13. In Baladin and others v. State of U.P. : AIR 1956 SC 181 , it has been held by the Hon’ble Supreme Court : “Ordinarily accused persons are entitled to challenge the testimony of witnesses examined in Court with reference to the statements said to have been made by them before the investigat¬ing police officer. Statements made by prosecution witnesses before the investigating police officer being the earliest statements made by them with reference to the facts of the occur¬rence are valuable material for testing the veracity of the witnesses examined in Court, with particular reference to those statements which happen to be at variance with their earlier statements; but the statements made during police investigation are not substantive evidence. Hence, the record made by a police investigating officer has to be considered by the Court only with a view to weighing the evidence actually adduced in Court. If the police record becomes suspect or unreliable on the ground that it was deliberately perfunctory or dishonest, it loses much of its value and the Court in judging the case of a particular accused has to weigh the evidence given against him in Court keeping in view the fact that the earlier statements of witnesses as recorded by the police is tainted record and has not as great a value as it otherwise would have in weighing all the material on the record as against each individual accused.” 14. Therefore, the investigation having all along been alleged by the informant party to be tainted, question as to whether Investigating Officer has recorded statements of witnesses truly and honestly is required to be considered on conclusion of the trial.
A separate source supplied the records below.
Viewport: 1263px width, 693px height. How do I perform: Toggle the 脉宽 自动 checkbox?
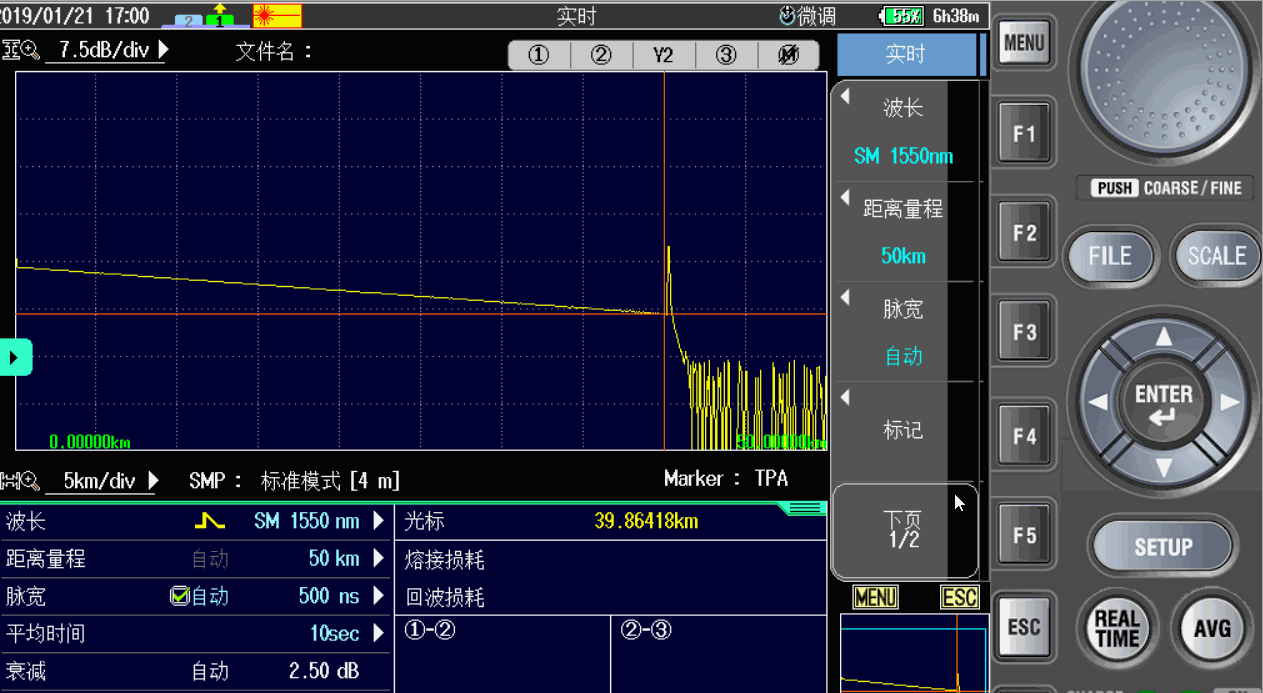point(180,597)
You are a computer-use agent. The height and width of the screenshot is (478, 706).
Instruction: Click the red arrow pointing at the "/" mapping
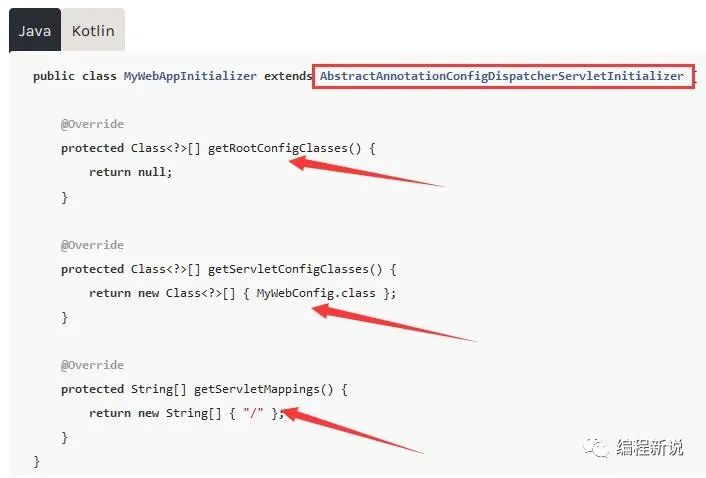[x=352, y=430]
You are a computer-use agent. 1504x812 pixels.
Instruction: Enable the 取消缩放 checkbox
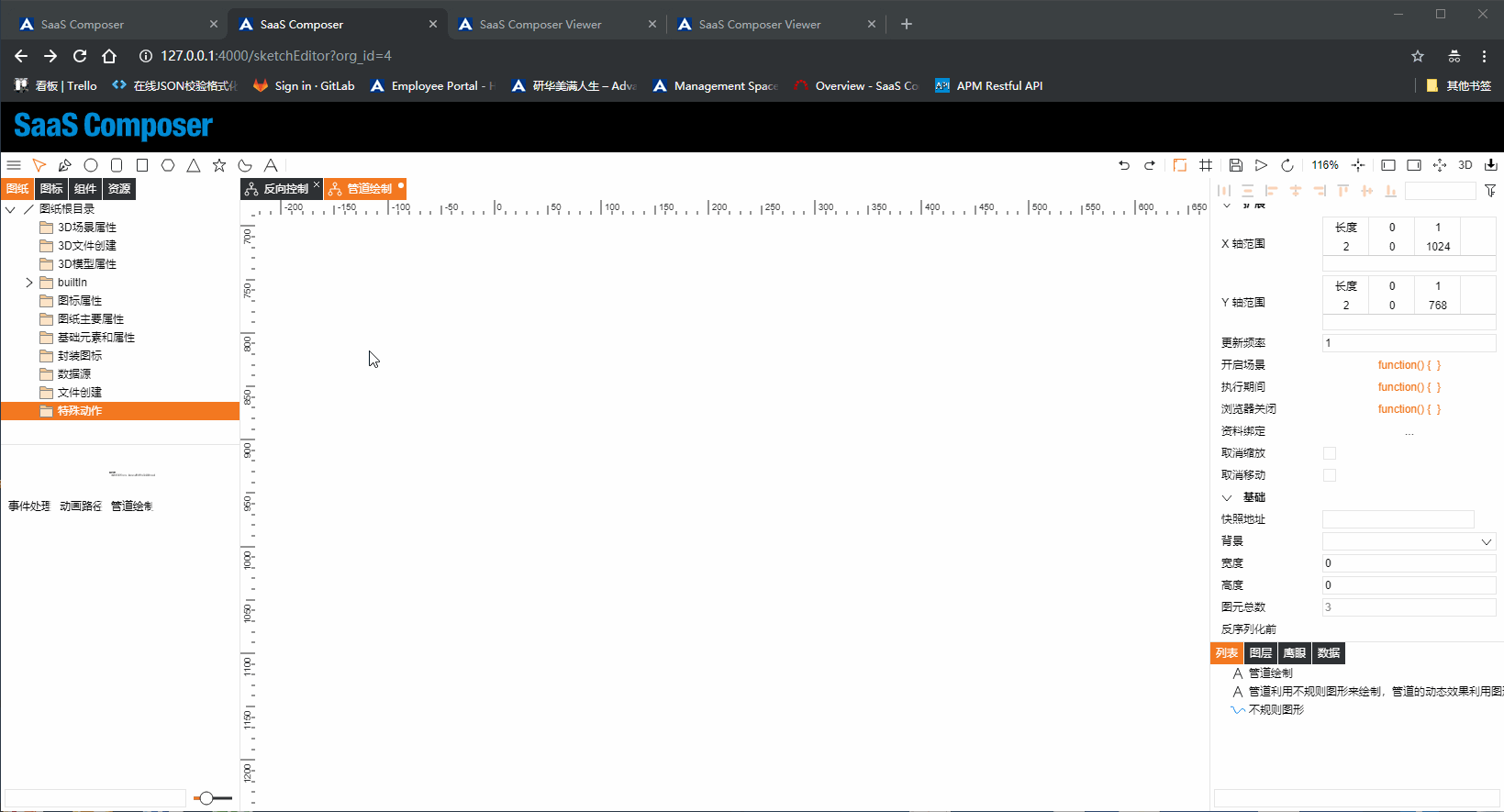point(1330,453)
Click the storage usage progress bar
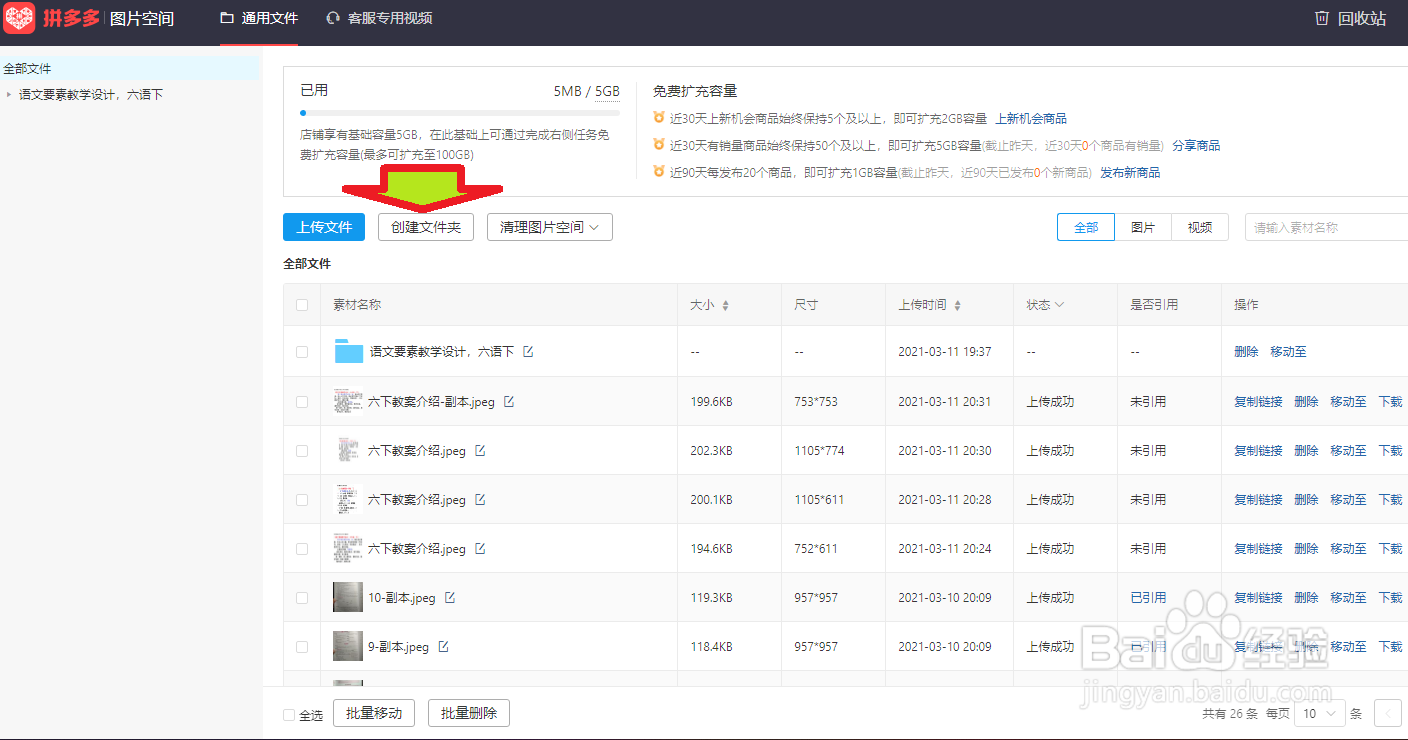Screen dimensions: 1408x740 point(460,112)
Statements recorded in course of inves¬tigation cannot be utilized to refuse exercise of jurisdiction under Section 319 Cr.P.C. Under the facts and circumstances of the case, in view of the categorical allegations made by P.W.3 in his evidence against the petitioner and the contents of the F.I.R. lodged at the earliest indicating involvement of the petitioner in the alleged occurrence, there appears no illegality in the impugned order so as to warrant interference in exercise of the revisional jurisdiction. Therefore, the revision is dismissed. Revision dismissed.